When calculating the regression equation by the least squares method, there are error unbiasedness and homoscedasticity as prerequisites.Error unbiasedness means that the expected value of the error is 0 at any x.In the case of a regression line, if averaged anywhere in x, it means that the error is on that line without any bias.
Homoscedasticity means that the error variation (variance) is equal for any x.

Putting these together, everywhere in x, the error means that the error will vary above and below the regression line in the same way. The fact that it is the same everywhere in x means that even if x changes, the error distribution does not change with it, that is, it is uncorrelated.

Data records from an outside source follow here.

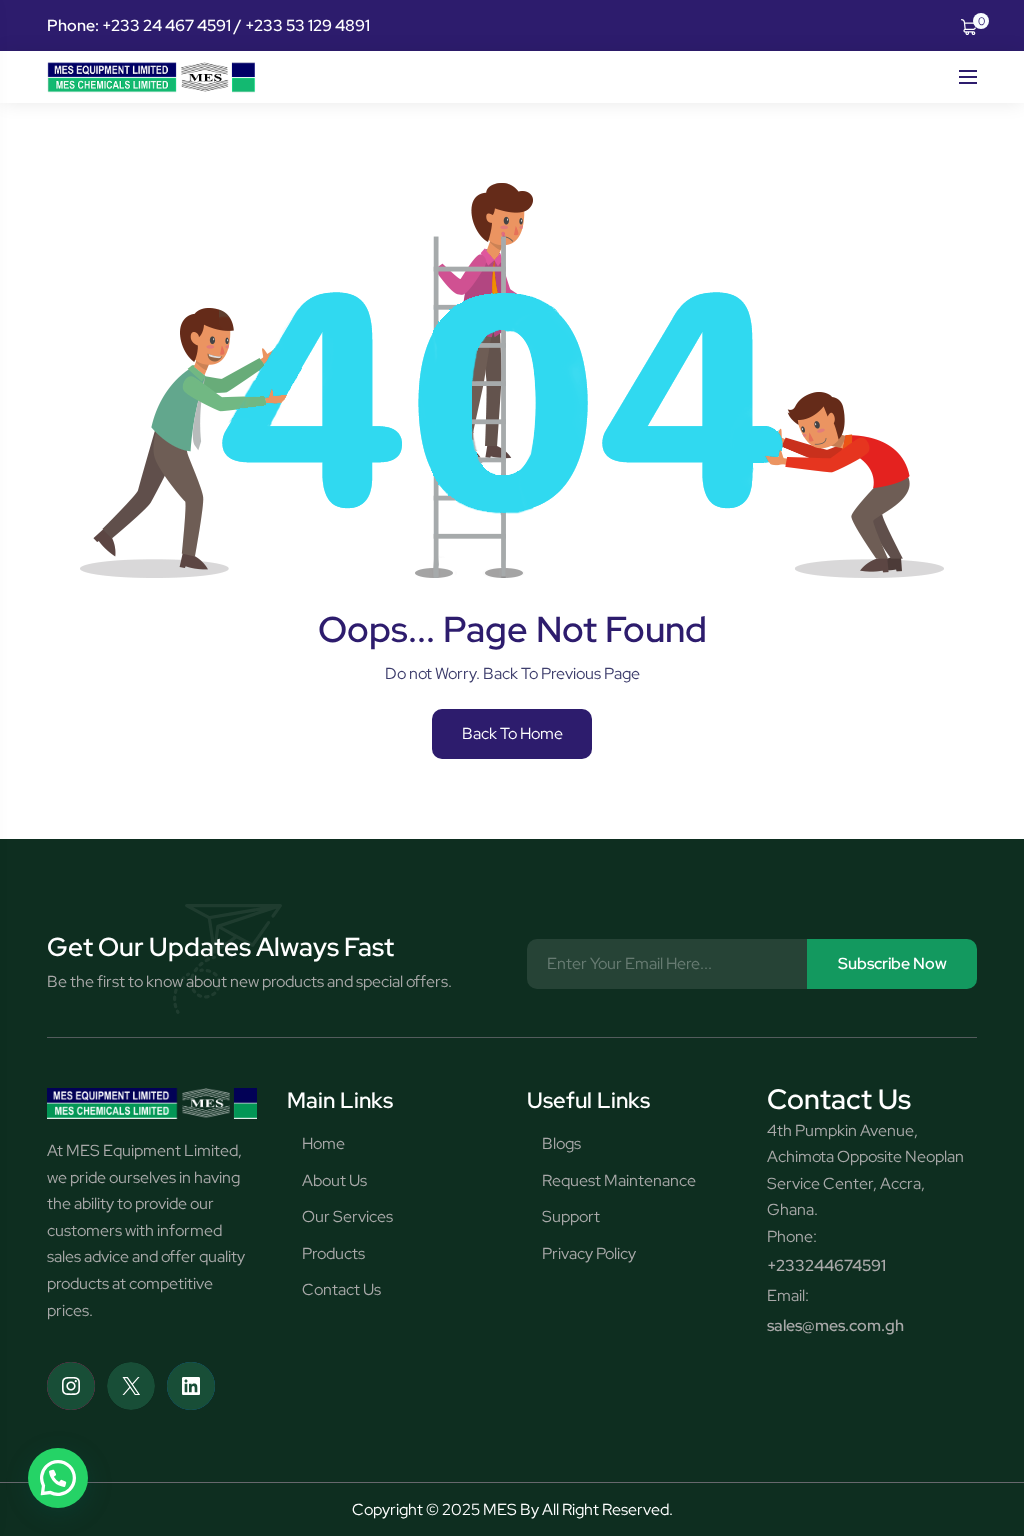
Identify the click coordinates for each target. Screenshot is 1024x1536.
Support (571, 1216)
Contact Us (341, 1289)
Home (323, 1143)
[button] (58, 1478)
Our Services (347, 1216)
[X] (131, 1386)
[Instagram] (71, 1386)
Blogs (561, 1143)
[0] (969, 25)
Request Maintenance (619, 1180)
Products (333, 1253)
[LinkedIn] (191, 1386)
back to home (512, 733)
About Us (334, 1180)
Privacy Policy (589, 1253)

https://detail.chiebukuro.yahoo.co.jp/qa/question_detail/q1182674801

Confirmation method

These can be seen in the residual plot and the QQ plot of the residue.

File: R-car stopping distances 1920 + linear.svg
Residual plot example

Workaround and type of scale conversion

In other words, if the residuals are analyzed and the above preconditions are not met (if there is some tendency for the residue to be), the regression model can better represent the relationship between x and y by mathematical processing. It is considered.One of the workarounds is to convert the objective variable.

For example, when the objective variable has a value that increases exponentially, the error increases as the prediction range becomes larger.Set the log transformation (log) to y in order to represent such a nonlinear model as a linear model.

The most major one is logarithmic transformation, but there are others

  • √ (root) transformation
  • Boxcox conversion
  • Reciprocal conversion

And so on.

However, there are other workarounds, such as increasing variables, adding terms of degree XNUMX or higher, and changing the evaluation function.

The objective variable itself does not have to be normally distributed

It is the residuals that need to be normally distributed.It is not an explanatory variable or an objective variable.Don't get this wrong.The reason why the residuals need to be normally distributed is that they correspond to the denominator of the test statistic of the F-test for analysis of variance. This is because the F distribution is based on the premise that both the denominator and the numerator are normally distributed.

Do the explanatory variables and objective variables of regression analysis need not be normally distributed?

Considering the formation of the evaluation function of regression analysis, it works well for data that does not follow a normal distribution, so it is a kind of plausible feeling.

This is the necessity of numerical conversion in the objective variable.Ultimately, if the accuracy improves, I feel that scale conversion should be done.